Since President-elect Trump’s victory on November 8th, many payers and providers are anxious that the entire healthcare landscape is shifting … and quickly. While we will almost certainly see some changes coming down the pipeline, including a full or partial repeal of the Affordable Care Act, we are confident that value-based payment reform models are not going anywhere. According to Blair Childs, Senior Vice President of Public Affairs at Advocacy Group Premier Inc., the Trump administration and republican Congress won’t put the brakes on value-based payment reforms “due to financial pressure to reduce spending, bipartisan support for the reforms, and the fact that these ideas originated with the Republicans.” Helen Darling, interim president and CEO of the Washington, D.C. based National Quality Forum, echoed this sentiment. “The concept of value in healthcare has been around a long time. Fundamental ideas like the importance of transparency and data to patients, providers, and competition existed well before the Affordable Care Act, and they are as Republican as they are Democratic.”
So what, exactly, are value-based programs? In a fee-for-service model, conditions are treated as they occur, requiring additional visits for each new symptom. On the other hand, “Value-based programs reward healthcare providers with incentive payments for the quality of care they give to people,” according to the Centers for Medicare & Medicaid Services (CMS). Value-based program shifts the paradigm from episodic care to whole-person care where providers are rewarded for keeping patients healthy. Two key factors that will almost certainly ensure the continuation of value-based programs are: MACRA legislation and the industry-wide emphasis on care coordination.

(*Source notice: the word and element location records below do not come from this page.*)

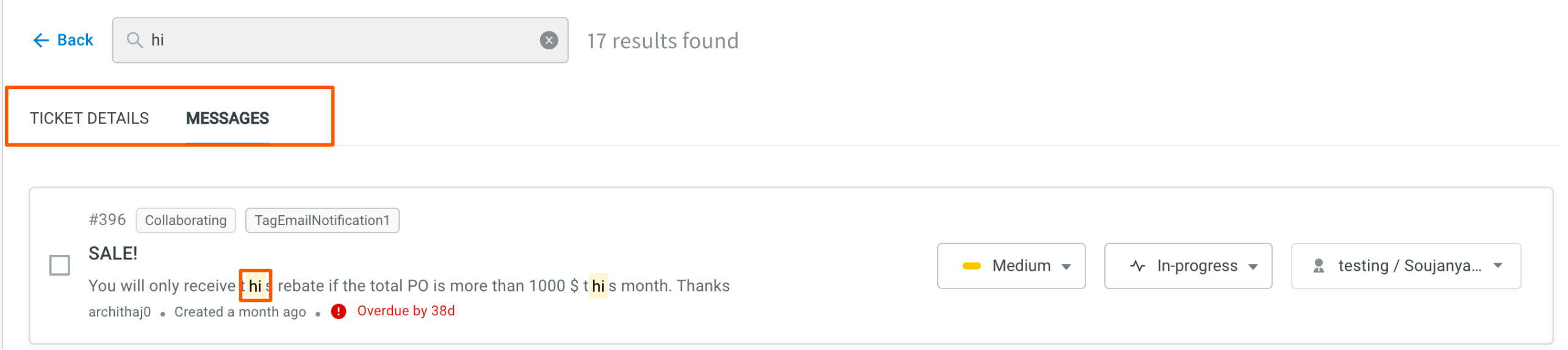Switch to the Ticket Details tab
This screenshot has height=350, width=1568.
90,118
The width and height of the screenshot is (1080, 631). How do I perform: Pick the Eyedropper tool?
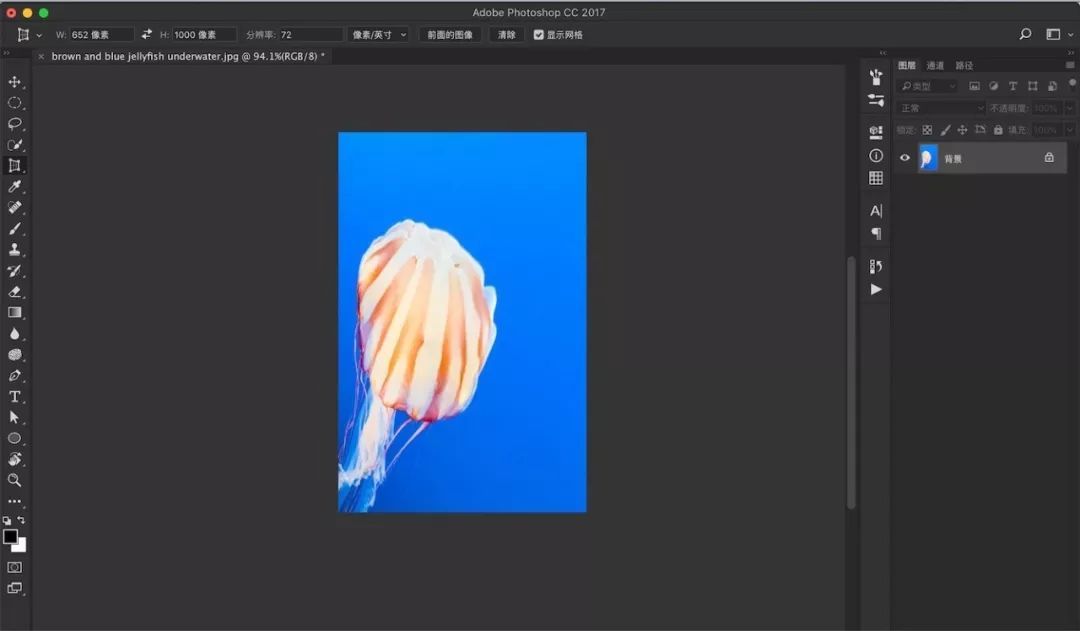pyautogui.click(x=14, y=186)
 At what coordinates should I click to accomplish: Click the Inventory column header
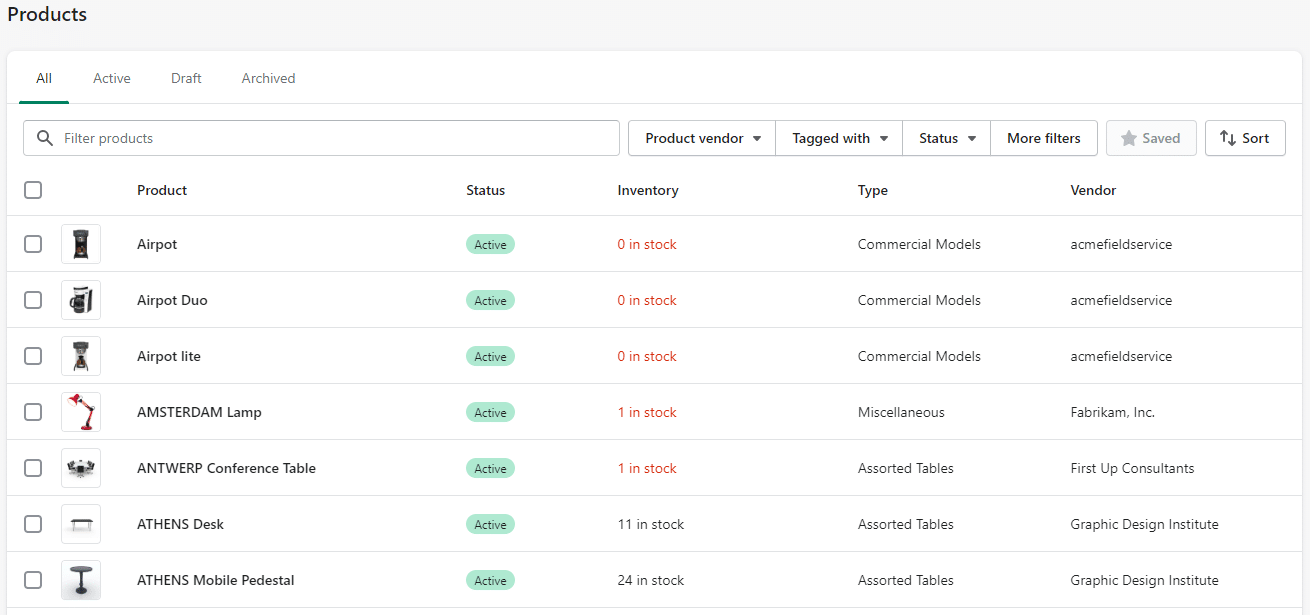click(647, 190)
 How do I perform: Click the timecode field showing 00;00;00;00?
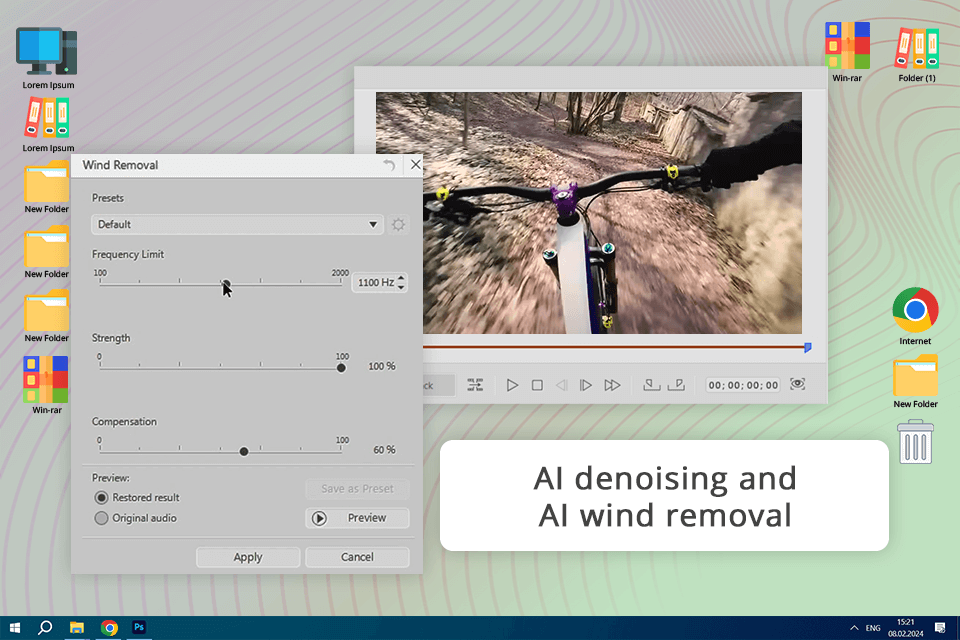pos(743,385)
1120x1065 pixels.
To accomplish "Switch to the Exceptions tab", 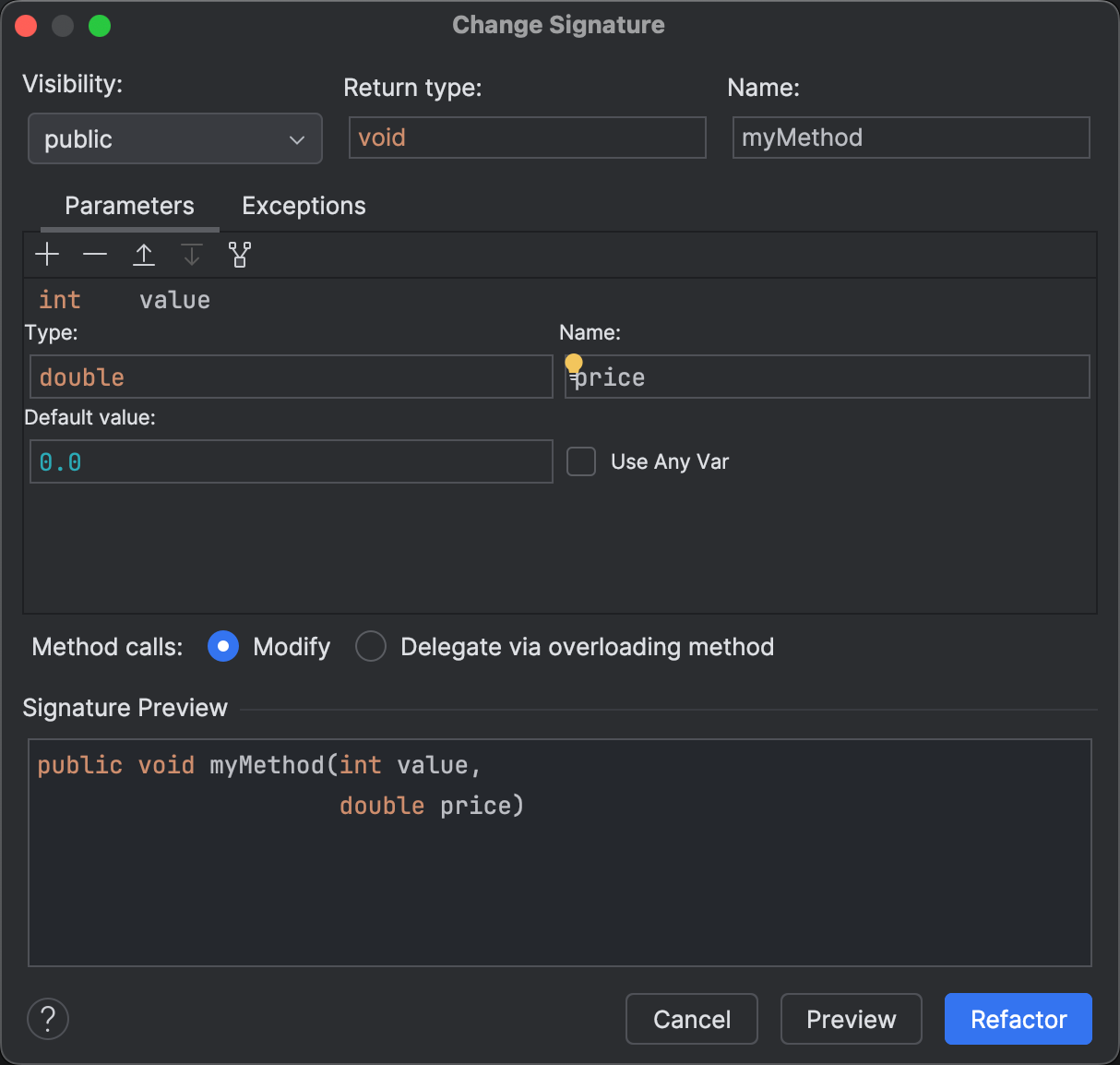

In recent years the growing prevalence of chronic disease, an aging population, and rising costs have strained the healthcare system. Many observers have blamed the reactive and episodic fee-for-service model for healthcare spending increases. Consequently, the Medicare Access & CHIP Reauthorization Act (MACRA) is designed to overhaul how physicians are paid under Medicare. In addition, it designates the use of health IT solutions to achieve value-based care. This bi-partisan law goes into effect January 1, 2017 with support from 91 percent of Congress. With the likely repeal of part or most of the ACA, MACRA will play a more important role in ensuring the continued efforts to achieve value-based payment reform. “MACRA creates the impetus for moving away from fee-for-service,” said François de Brantes, executive director of the Health Care Incentives Improvement Institute. If the ACA was the only legislation to foster alternative payment models, “that’d be cause for concern. But it isn’t.”
Another key player that will ensure the continued focus on value-based care is the industry-wide initiative to improve patient outcomes and reduce overall costs through whole-person care coordination. In order to achieve whole-person care coordination, doctors, hospitals, and community-based organizations must work together to coordinate care, particularly for super-utilizers who consume plenty of healthcare resources.
An integrated care coordination solution connects multiple providers and systems of care across a common platform and delivers custom patient care plans that are individually suited to the needs, circumstances, and abilities of each patient. It also provides a key data point that no other information system provides: data for the social determinants of health. All of these factors combine to help payers and providers achieve improved patient outcomes and reduced costs through whole person care coordination.
This should reassure everyone going forward. Regardless of the possible repeal of the ACA and any unknown decisions from the new administration, the focus on MACRA and care coordination ensure that value-based care is here to stay.